Gilbert didn’t really hear the last of her words as he found his eyes closing. He had never been gladder to be feeling a throbbing pain all along his left shoulder, the throbbing slowing and matching his heartbeat as he drifted off to sleep.

Notes:

-Boffin - a British and Commonwealth slang term for a scientist, mostly researchers and professors but can also tentatively include medical doctors.

-I think I have too much of a sick fascination with lopping bits off Prussia. This is the second time I’ve made him lose an arm.

-Feldwebel - German Army ranking equivalent to Sergeant (Army Sergeant in British Army and Staff Sergeant in American). I may end up doing more serious research into military rankings to accommodate specialist positions in alternate steampunk worlds; “Sergeant-Engineer” is my current favored ranking for Gilbert.

-Most of you probably know that prosthetics is still a rather rough, new field that doesn’t get much in the way of developments. But prosthetic limbs have been around since almost the beginning of human civilization with varying degrees of success. I based Gilbert’s new arm on a mixture of what I know of robotics (Mythbusters, documentaries and some very interesting engineering students) and Fullmetal Alchemist’s automail. Then I tossed in some remembered lessons from Human Anatomy, particularly in describing the joints (hinge = elbow, etc).

-Carbolic acid is the antiquated name for phenol (C6H6O), a multi-use chemical that’s used in manufacturing and industry. It was one of the first disinfectants used in surgery thanks to the work of Sir Joseph Lister. Interestingly enough, it can be used to specifically target and temporarily shut down nerve activity.

-Ether, or specifically, diethyl ether (C4H10O), was known for its analgesic properties since ancient Greece, but was used in surgery as a general anesthetic in the early 1800s. Though effective, it has the unfortunate quality of being flammable.

-Admittedly, fem!England’s impressive academic record wouldn’t be incredibly plausible at this time. Elizabeth Blackwell was the first openly female woman doctor and she graduated from GenevaCollege in New York on 1849. The first medical university for women in England wouldn’t be opened until 1874 (Elizabeth Blackwell was co-founder) though there was the Female Medical College of Pennsylvania (founded in 1850). I took some major liberties with medical history and practices.

-Blood poisoning, or septicemia, is still a major problem and risk of surgery, often caused by contamination of surgical sites.

- Miseratione non Mercede - “For Mercy, not for Gain”- The motto inscribed on St. Thomas Operating Theatre in London, England (No longer in use, now part of a museum).

-Alana’s last monologue about scientists and God is based on an actual lecture a teacher gave me in high school. That was also not the last time I ever received a variation about the false incompatibility of science and religion.

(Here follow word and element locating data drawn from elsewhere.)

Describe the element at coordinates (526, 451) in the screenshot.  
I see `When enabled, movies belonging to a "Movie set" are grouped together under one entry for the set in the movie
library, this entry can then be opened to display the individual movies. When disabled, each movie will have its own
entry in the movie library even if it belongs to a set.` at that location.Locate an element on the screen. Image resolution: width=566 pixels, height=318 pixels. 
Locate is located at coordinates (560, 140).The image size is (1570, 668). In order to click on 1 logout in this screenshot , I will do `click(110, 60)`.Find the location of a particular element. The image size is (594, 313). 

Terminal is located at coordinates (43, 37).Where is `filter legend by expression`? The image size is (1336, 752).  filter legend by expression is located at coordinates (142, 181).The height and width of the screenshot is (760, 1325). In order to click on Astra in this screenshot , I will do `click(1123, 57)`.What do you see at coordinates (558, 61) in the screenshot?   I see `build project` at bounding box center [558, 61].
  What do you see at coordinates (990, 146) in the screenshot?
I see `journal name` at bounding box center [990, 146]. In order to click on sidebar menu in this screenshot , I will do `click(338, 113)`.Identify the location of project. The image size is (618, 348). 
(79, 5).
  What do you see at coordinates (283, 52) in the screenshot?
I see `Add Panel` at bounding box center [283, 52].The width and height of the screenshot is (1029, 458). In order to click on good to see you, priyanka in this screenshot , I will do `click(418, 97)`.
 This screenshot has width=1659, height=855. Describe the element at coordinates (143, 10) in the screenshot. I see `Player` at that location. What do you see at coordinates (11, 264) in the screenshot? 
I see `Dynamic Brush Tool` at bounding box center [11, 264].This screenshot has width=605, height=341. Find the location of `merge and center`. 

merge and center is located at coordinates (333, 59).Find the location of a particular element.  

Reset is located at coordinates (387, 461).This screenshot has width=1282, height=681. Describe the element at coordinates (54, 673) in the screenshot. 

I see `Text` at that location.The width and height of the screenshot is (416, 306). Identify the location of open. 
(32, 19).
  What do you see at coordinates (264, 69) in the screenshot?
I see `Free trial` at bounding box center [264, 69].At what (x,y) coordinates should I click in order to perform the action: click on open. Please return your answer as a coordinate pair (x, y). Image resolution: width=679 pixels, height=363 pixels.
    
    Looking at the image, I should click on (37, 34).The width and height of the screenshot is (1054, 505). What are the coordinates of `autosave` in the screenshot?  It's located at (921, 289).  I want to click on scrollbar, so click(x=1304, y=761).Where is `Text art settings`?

-I lied somewhat about this being steampunk because of my introduction of electricity into the world. Is that allowed? But in any case… the ability to harness and control or at least understand the principles of electricity would have been necessary in the development of Gilbert’s arm, by understanding nerve function and how to integrate it. However, by the mid-1800s, scientists did know that electricity could be used to stimulate dead muscles (discoveries which actually inspired Mary Shelley’s Frankenstein). Batteries were used in industrial applications starting from after 1836, particularly in telegraphs. On the other hand, I’m taking major liberties in history, engineering and the laws of physics and biology. Whoops. That’s what creative license is for, I suppose.